Extract provided:
start

And that’s what I think Europe offers for the future: a paradigm of how to manage that. Not perfectly. This is made out of the crooked, crooked timber of humanity, and not perfectly because it depends a lot for its smooth running on the leadership given by national leaders in Europe, and we have been extremely unfortunate in the last few years. I mean, now, happily, Chancellor Schroeder has moved on to better-paid employment and President Chirac will not be with us for much longer. Some of us will be able to contain our grief within the bounds of public decorum. (Laughter.) Mr. Blair, unfortunately, and I hope he will recognize this fact—Mr. Blair was a very, very serious victim in terms of his political standing in the United Kingdom and, more, his political standing in Europe with the position he took on the Iraq war. Whether he was fatally winged, well, we shall wait for history, but I happen to think he probably was. But we haven’t been lucky in our leaders.
And even though there are 25 member states, there is no European position which provides the sort of partnership which we should give America, unless France and Britain and Germany agree on things. That speaks no disrespect to any Spanish, Italian, Polish, Estonian, Latvian, Lithuanian or others present. And so I hope Angela Merkel will give a rather better European leadership than her predecessor, and I hope that we will recognize that we should be partners, not rivals, of the United States. But I hope the United States will also recognize that partners are allowed to have from time to time opinions of their own.
BURT: Rock, you want to make a brief comment?
SCHNABEL: Just very, very quickly. Yeah, the demographics issue, as Chris alluded to, no question, is one of the key problems. In the United States has been immigration. It has been addressed (as that ?), and I think in Europe you’re going to see that, whether they like it or not.
And secondly, the addition of the ten new countries that just joined, I think, is having a tremendously favorable effect—positive effect on the rest of Europe. That’s 100 million people, give or take, highly educated, poorly paid, that are pressing their way into the rest of Europe. You see it in Ireland. You see it in France. Some of the older people, older generation may not like it, but it’s going to happen. You can’t stop it. And I think that that is in effect reviving things, if you will, in old Europe.
BURT: The famous Polish plumber.

end

Stored data:
start

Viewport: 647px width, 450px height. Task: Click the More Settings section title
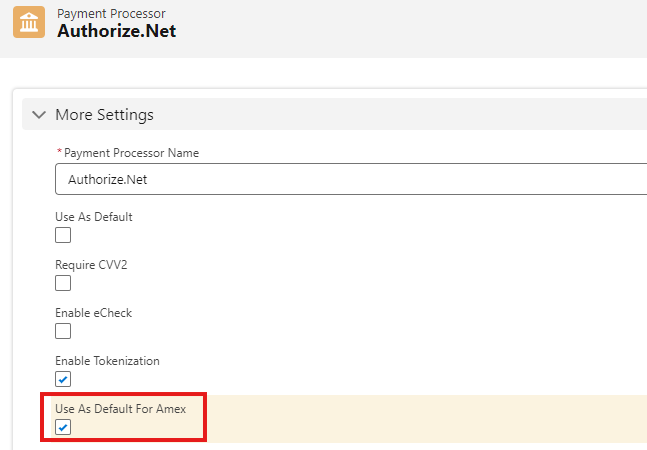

end
start

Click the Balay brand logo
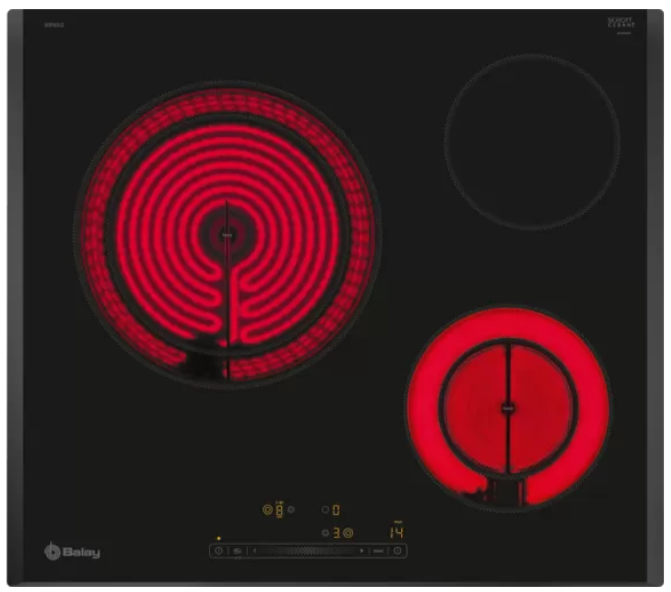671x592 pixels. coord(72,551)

end

Your objective:
Answer these questions from the transcript on Europe:
1. How many member states does the first speaker say Europe has?
2. Who does the first speaker hope will give better European leadership than her predecessor?
3. About how many people does Schnabel say the ten new countries add?
The records were taken from a different source than the transcript.

Solution to the exercise:
1. 25
2. Angela Merkel
3. About 100 million